I crossed a line. After six years of fighting, I crossed a line with a friend. It's not like I didn't know it would happen. It was always a matter of when...and how.

When I first met him, I wasn't overly attracted to him. For one, he's really not my type. And honestly, he reminds me of every chauvinistic guy I've ever met. He insists on being "The Man" in every situation. Which would be fine...except he's too impatient to wait on all the information before he acts.

That particular brand of impatience explains why he had his first baby at 15 with the woman who'd later become his wife. He couldn't wait to grow up and get educated like normal teenagers. Instead, he got married and raised three kids...and became a grandparent at the tender age of 36. Now he's playing catch-up on the life he should've had. He just got his degree last year. And now he wants to date.

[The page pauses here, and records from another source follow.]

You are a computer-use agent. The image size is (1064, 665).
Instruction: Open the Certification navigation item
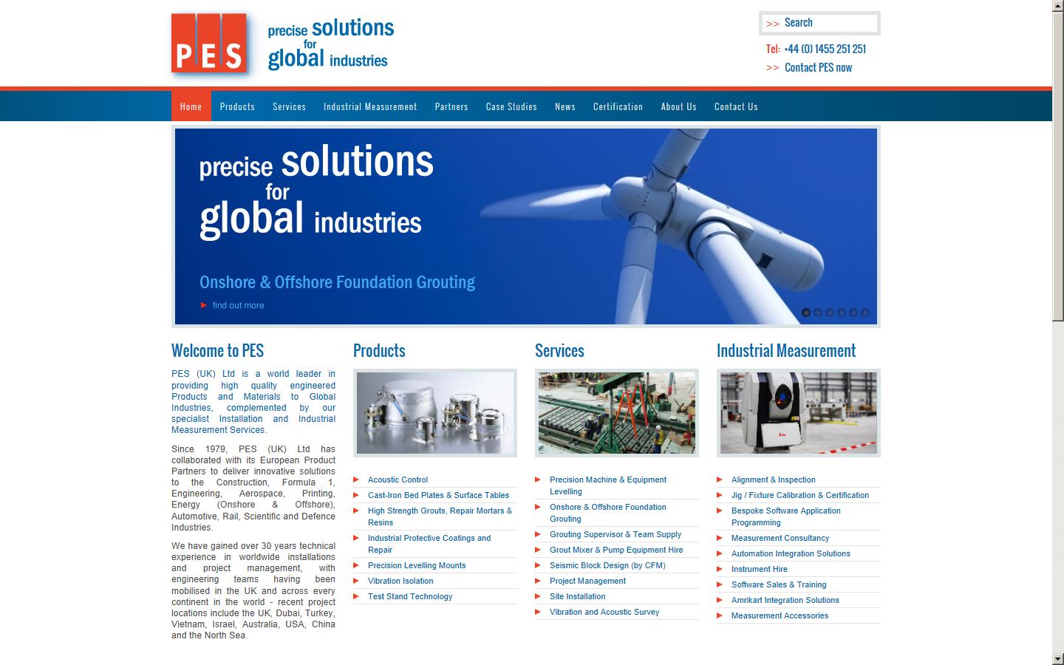(618, 106)
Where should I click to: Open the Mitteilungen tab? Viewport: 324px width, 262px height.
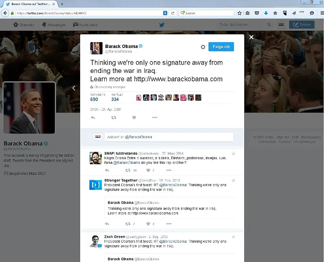pos(54,25)
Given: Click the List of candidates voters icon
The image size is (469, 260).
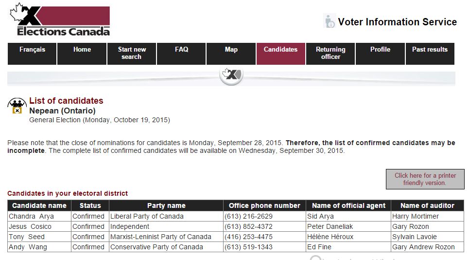Looking at the screenshot, I should pyautogui.click(x=17, y=106).
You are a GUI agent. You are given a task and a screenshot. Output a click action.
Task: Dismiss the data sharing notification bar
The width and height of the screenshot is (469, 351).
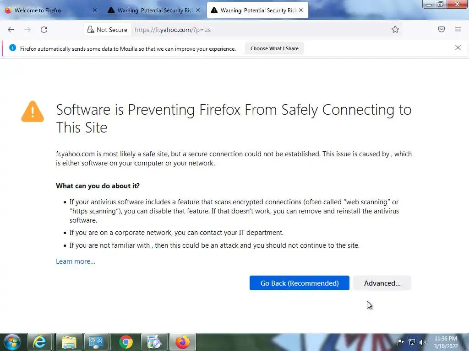458,48
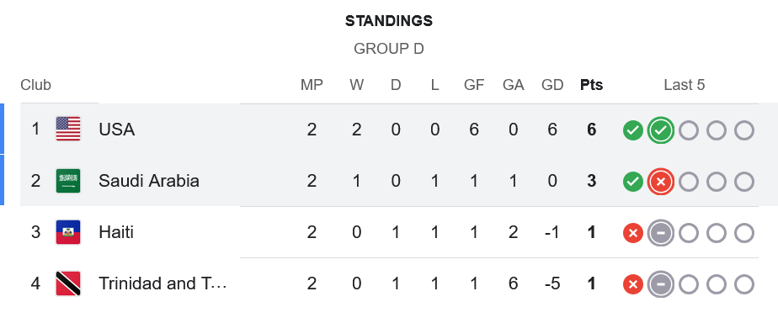Click the STANDINGS heading
The height and width of the screenshot is (323, 778).
tap(389, 21)
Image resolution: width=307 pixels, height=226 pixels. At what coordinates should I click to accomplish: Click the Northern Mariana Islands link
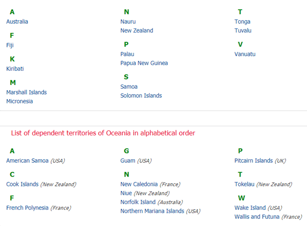click(152, 211)
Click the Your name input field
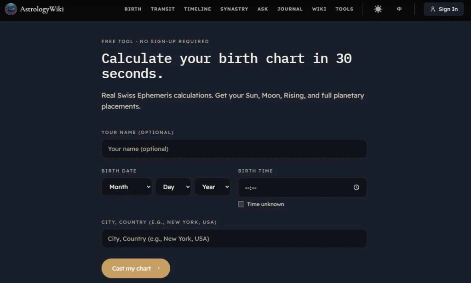Viewport: 471px width, 283px height. (x=234, y=149)
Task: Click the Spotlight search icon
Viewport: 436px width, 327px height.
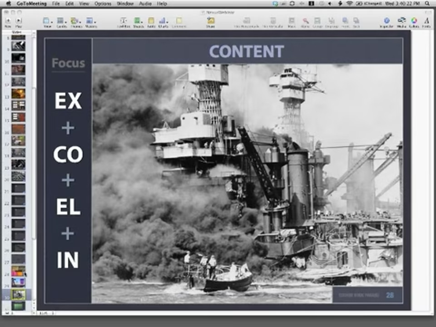Action: pos(429,4)
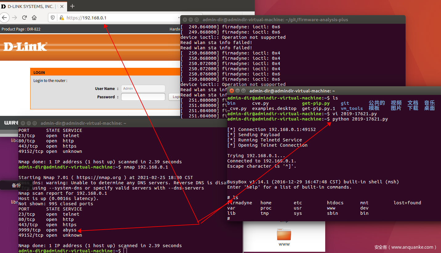Screen dimensions: 441x253
Task: Click the URL bar showing https://192.168.0.1
Action: click(123, 18)
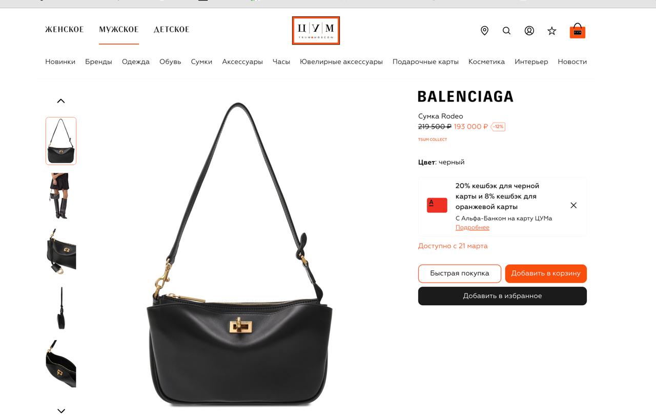656x418 pixels.
Task: Click the red Alfa-Bank logo icon
Action: coord(437,205)
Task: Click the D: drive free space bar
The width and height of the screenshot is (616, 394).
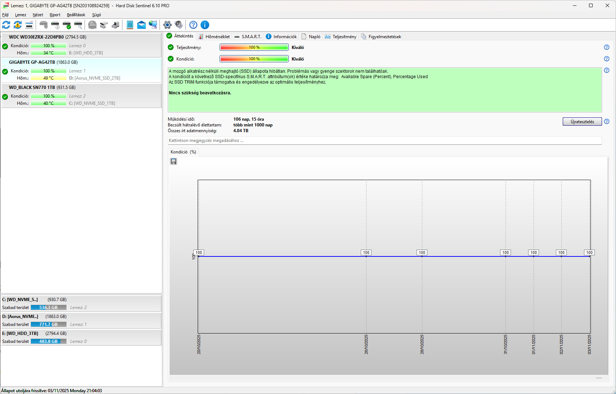Action: click(x=49, y=324)
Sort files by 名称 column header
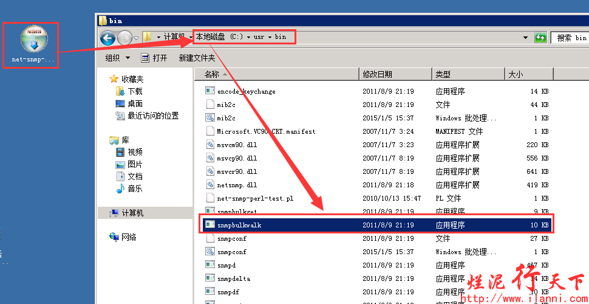 point(212,74)
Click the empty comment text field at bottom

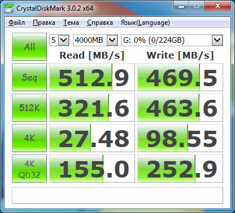point(118,196)
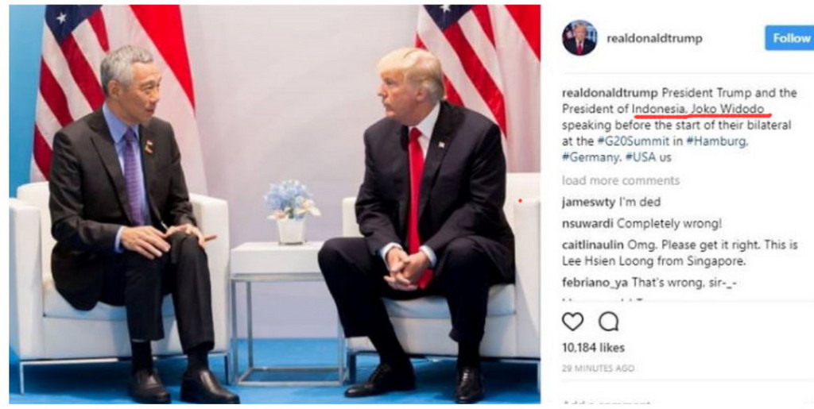Open realdonaldtrump username in post header
The image size is (814, 409).
point(654,38)
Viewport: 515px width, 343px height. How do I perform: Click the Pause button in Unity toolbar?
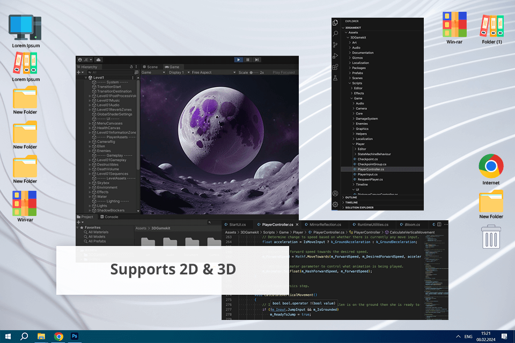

Here's what's wrong with that -- besides the obvious. This nearly 40-year-old man never really learned how to deal with women. That's not really a major problem until he steps outside of his marriage. Which he did tonight. With me. And I crossed a line.

Understand, the line I crossed really had nothing to do with him. It was a line I'd drawn around myself. I know who I am. I know what I like and don't like...what I want and don't want. I do not want to knowingly give myself to someone who belongs to someone else. That's not my goal. I want someone to love me for me. And I want to take my clothes off with a man who's worthy of my time and who'll take the time to "get" me.

Did I do that tonight? Did I wait for That Man? Oh no...not I. Instead of acting like a lady, I let a few drinks and a strong spirit of loneliness take me down the primrose path to sin and degradation.

And as if that weren't bad enough, this man didn't even take the time to make me feel special. I won't go into detail, but he had the nerve to ask me to do things to him that he had absolutely no intention of reciprocating. Why? Because he only does those things "at home." Talk about a slap in the face!

Here I am laying down all of my principles to make this night happen for you, and you have no intention of making it happen for me. I'm done. He expects me to stay the night, but I refuse to be disrespected in the dark and face it again in the light of day. The one sensible thing I did tonight was leave.

At the end of the day, I have no one to blame but myself. I let myself cross a line I never should have. And for that, there are no words.

Comments

Tam Francis said…
You are human, we all fall short. Take the lesson and stay away from this loser.